Financial Crisis in Greece--Implications and Lessons Learned, Hearing Before the Committee on Foreign Relations, Subcommittee on Europe and Regional Security Cooperation, United States Senate, One Hundred Fourteenth Congress, First Session, July 29, 2015   [open pdf - 796KB]

This is a testimony compilation of the July 29, 2015 hearing "Financial Crisis in Greece--Implications and Lessons Learned" held before the Senate Committee on Foreign Relations. From the testimony of Dr. John B. Taylor: "The Greek economy has been performing terribly by any measure. The economy has shrunk, with real GDP [gross domestic product] falling by an average of -5% per year for the past five years, and over the longer term economic growth has been very low.
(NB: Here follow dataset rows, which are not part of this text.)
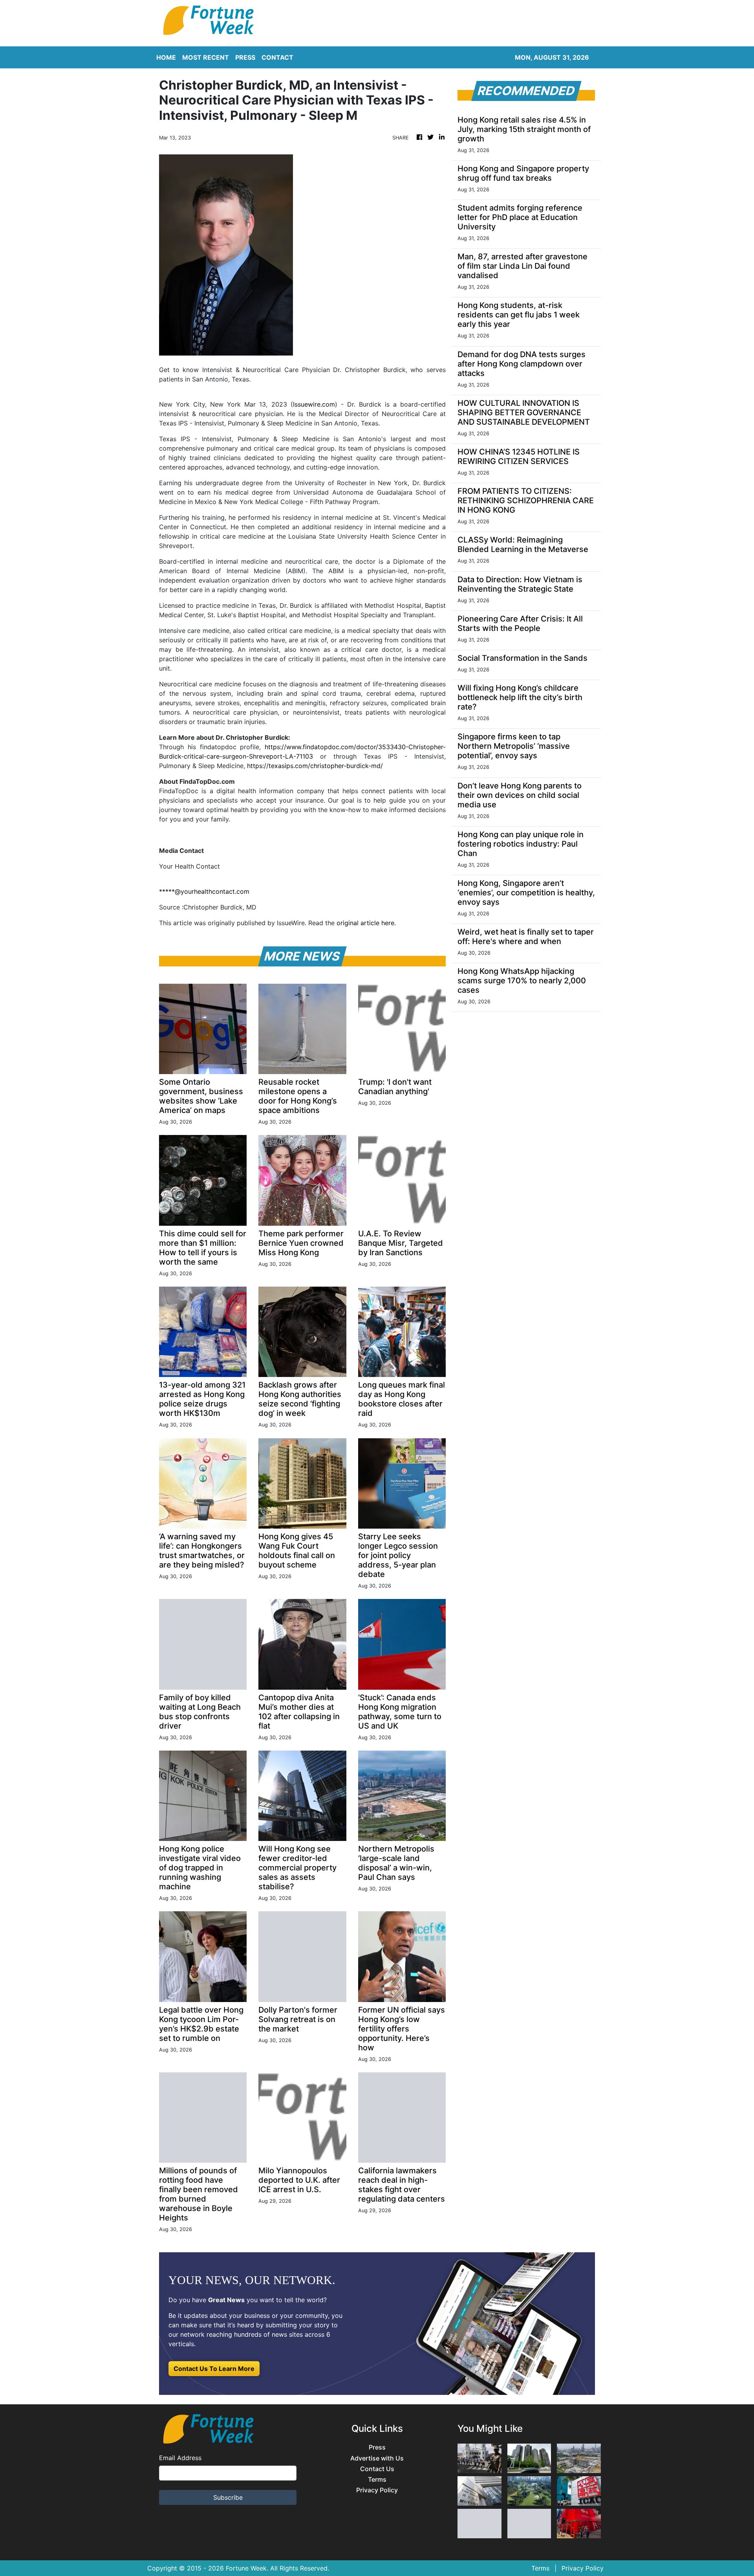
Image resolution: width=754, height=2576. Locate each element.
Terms (377, 2479)
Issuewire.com (314, 404)
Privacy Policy (377, 2490)
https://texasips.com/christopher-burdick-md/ (315, 766)
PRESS (245, 57)
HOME (166, 57)
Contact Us (377, 2469)
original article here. (366, 923)
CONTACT (277, 57)
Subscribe (228, 2497)
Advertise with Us (377, 2458)
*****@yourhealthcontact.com (204, 891)
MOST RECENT (205, 57)
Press (377, 2447)
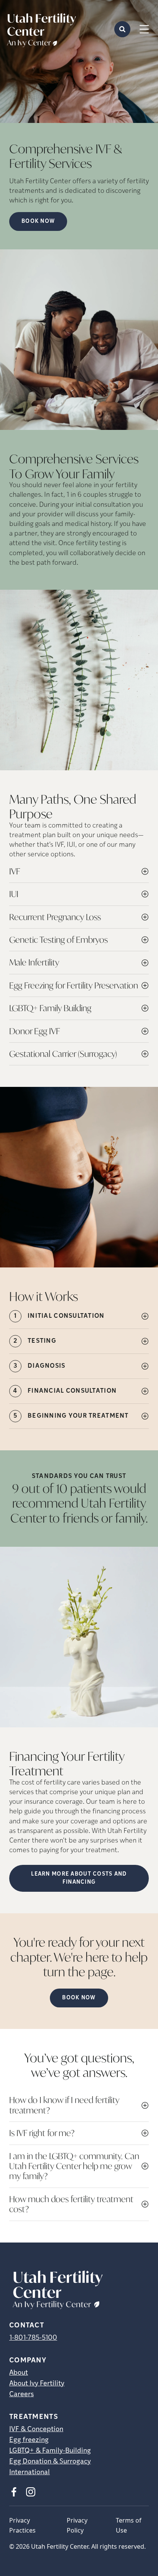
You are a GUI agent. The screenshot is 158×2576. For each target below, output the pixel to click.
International (29, 2472)
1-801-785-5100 (33, 2338)
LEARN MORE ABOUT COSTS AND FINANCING (79, 1878)
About (18, 2373)
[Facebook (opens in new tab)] (13, 2491)
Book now (38, 221)
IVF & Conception (36, 2429)
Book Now (78, 1998)
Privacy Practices (22, 2525)
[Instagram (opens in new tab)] (30, 2491)
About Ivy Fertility (36, 2383)
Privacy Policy (77, 2525)
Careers (21, 2394)
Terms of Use (129, 2525)
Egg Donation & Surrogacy (50, 2461)
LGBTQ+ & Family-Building (50, 2451)
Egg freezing (29, 2440)
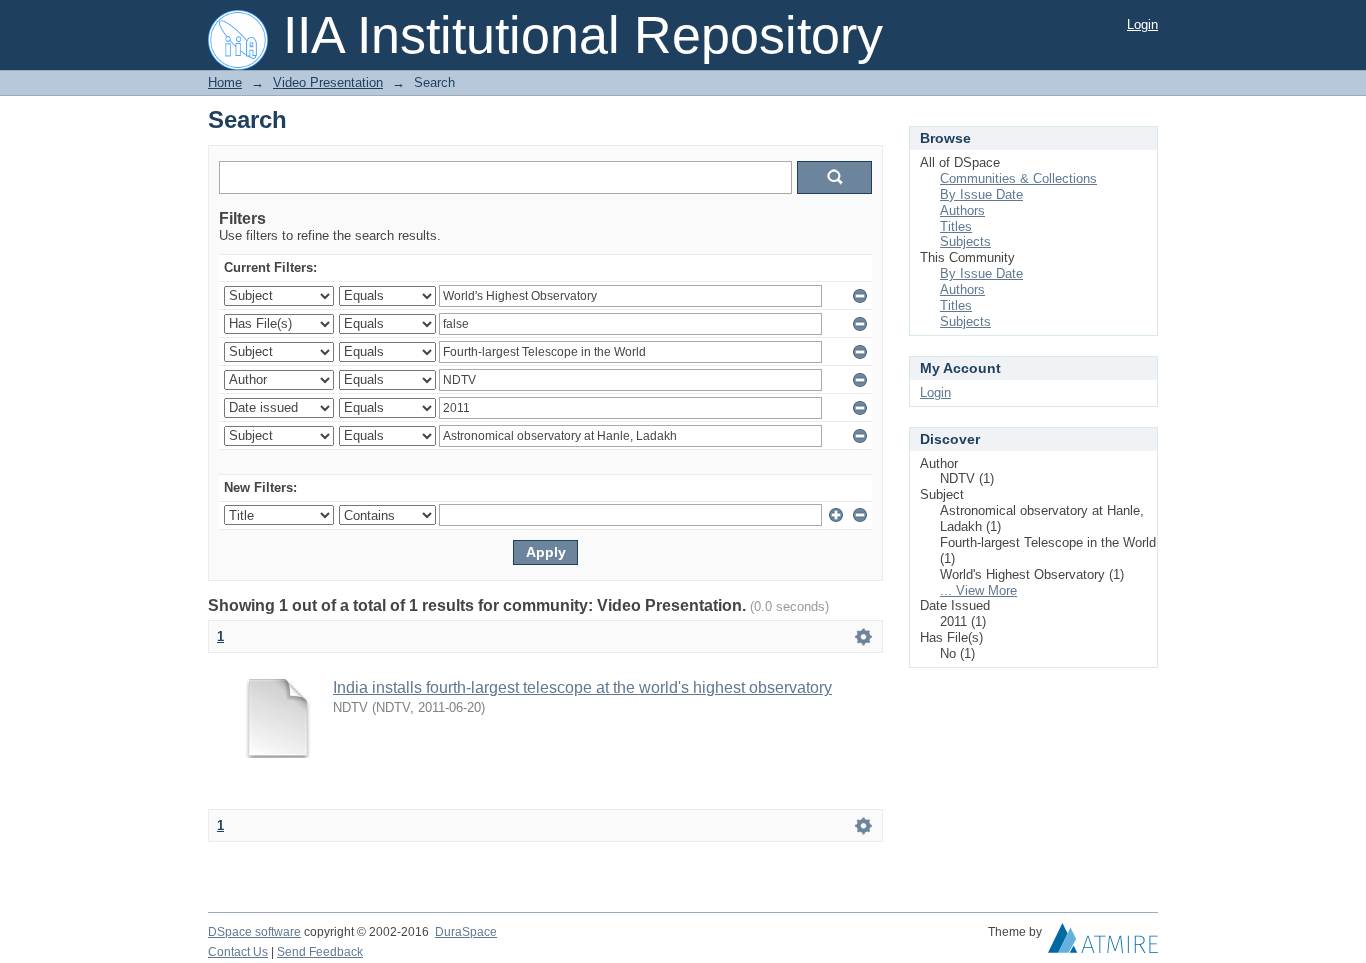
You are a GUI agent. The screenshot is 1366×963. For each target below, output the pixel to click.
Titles (956, 226)
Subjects (965, 241)
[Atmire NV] (1103, 943)
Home (225, 82)
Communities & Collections (1018, 178)
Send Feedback (320, 952)
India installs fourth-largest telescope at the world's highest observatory (582, 687)
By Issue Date (981, 194)
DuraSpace (466, 932)
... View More (978, 590)
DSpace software (254, 932)
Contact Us (238, 952)
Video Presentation (328, 82)
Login (1142, 24)
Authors (962, 210)
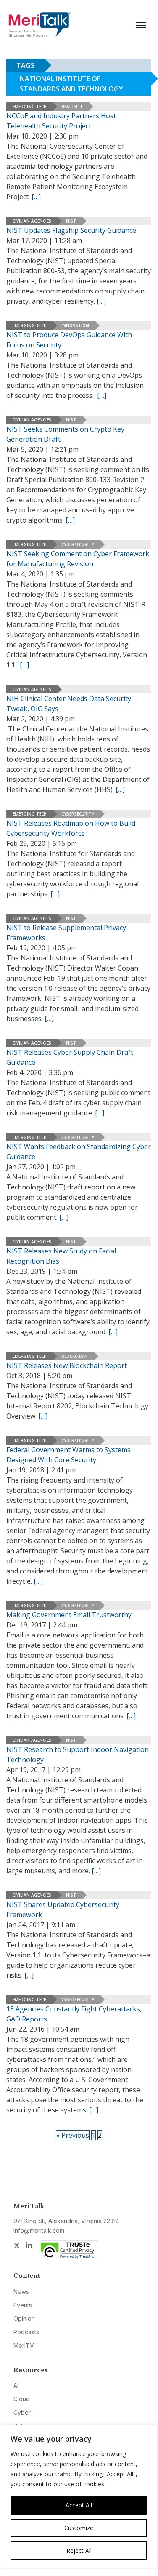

Since Greece joined the European Union in 1981 real GDP growth has averaged only 0.9% per year and productivity growth (on a total factor basis) has averaged only 0.1% per year. Looking back in time, there are three key factors that have led to this situation, and all provide lessons for the United States: First, Greece's economic policies--regulatory, rule of law, budget, tax--have been very poor, as has been documented by many observers. According to the Heritage Foundation's index of economic freedom, Greece ranks 130 among the countries of the world, the worst policy performance in Europe and on a par with many poor sub-Saharan African countries. According the World Bank's Doing Business indicator, Greece ranks 61, which is well below Portugal, Italy, Spain, Ireland, Germany, and France; and on two important pro-growth measures in the World Bank's Doing Business indicator it ranks 155 on enforcing contracts and 116 on registering property. And, by yet another measure, the Fraser Institute's Index of Economic Freedom, Greece ranks 84 in the world." Statements, letters, and materials submitted for the record include those of the following: John B. Taylor and Robert Khan.